Kebena

Regions with significant populations
- Ethiopia: 450,000

Languages
- Alaba-Kʼabeena

Religion
- mainly Islam

= Kebena people =

Cushitic ethnic group found in Central, Ethiopia Region

The Kebena people (also spelled Qebena) are a Cushitic ethnic group found in the Gurage Zone of Ethiopia. They speak the Kebena dialect of the Alaba-Kʼabeena language, which is a member of the Highland East Cushitic branch of the Cushitic family group. Kebena were marginalized under the Abyssinian state.

==History==

The Kebena people live in the Ethiopia predominantly in Kebena Special Woreda with its seat Welkite. They are associated with the 13th century Islamic kingdom of Hadiya and have maintained the designation "Hadiya" to this day Kebena's Garad is mentioned in the fifteenth century Emperor Zara Yaqob chronicle. According to their tradition Kebena originally spoke a Semitic language akin to Silt'e however later shifted to Cushitic Timbaro. In 1815 they split from their closest relatives the Halaba people.

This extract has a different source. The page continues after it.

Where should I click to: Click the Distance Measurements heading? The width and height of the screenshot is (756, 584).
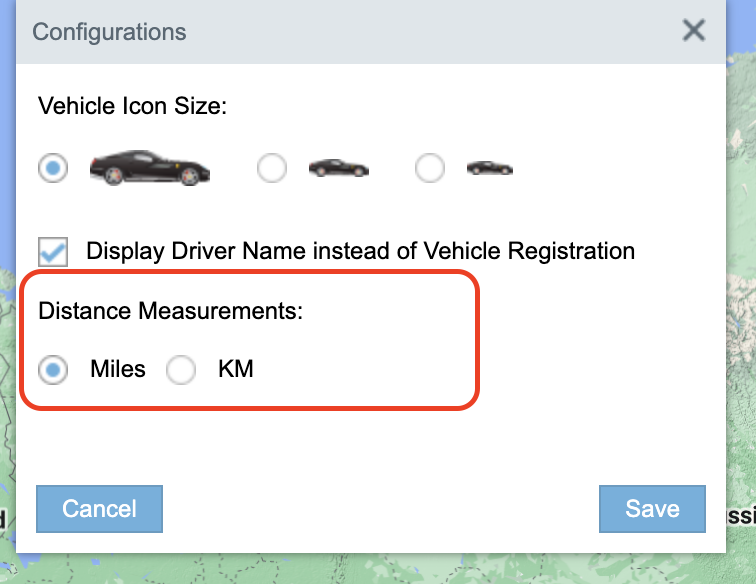170,311
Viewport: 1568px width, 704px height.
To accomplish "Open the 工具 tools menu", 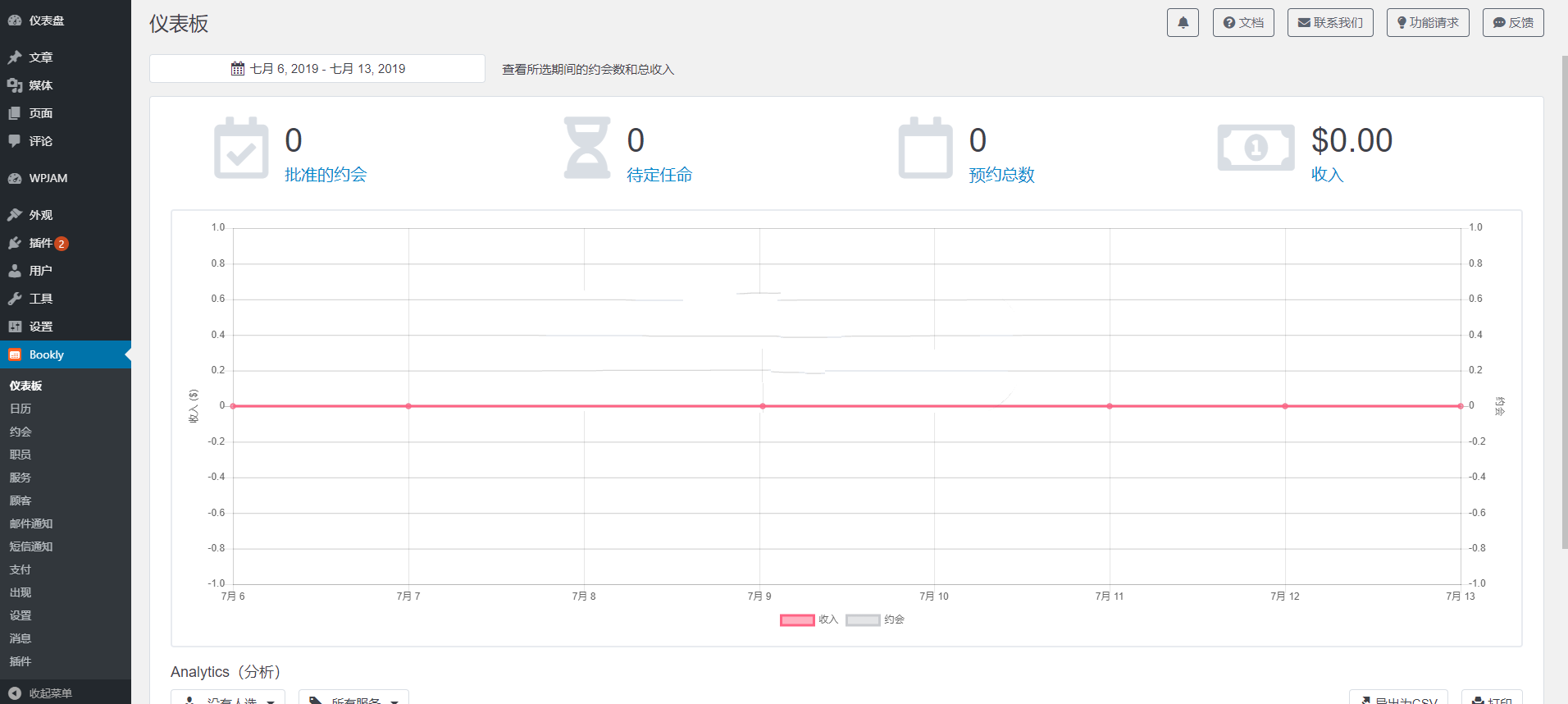I will (41, 299).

Kebena are also associated with the 19th century state of Kebena or Hadya Womba which became an important commercial and Islamic center in the late 19th to early 20th century . After the fall of the Hadiya kingdom the Kebena people took upon themselves to restore the rule and order in the region under the Islamic sharia which was led by Hassan Enjamo. The Kebena subsist on agriculture. Unlike their southern kinsmen, the Kebena are followers of Islam. Kebena governors of their region were known as Garads, the most notable and last Garad was Hassan Enjamo who led a resistance against Menelik's invasion. The Abyssinian commander Gobana Dacche in the late 19th century is stated to have ravaged the lands of Kebena during his invasion and divided Kebena lands among the Neftenya.

==Demographics==
Based on the 2007 Census conducted by the CSA, the Kebena group has a total population of 34,379, of whom 17,231 are men and 17,148 women; none of the population were urban inhabitants.

==Religion==
The majority of the group were reported as Muslim, with 89.52% of the population reporting that belief, while 8.22% practiced Ethiopian Orthodox Christianity, and 1.91% were Protestants.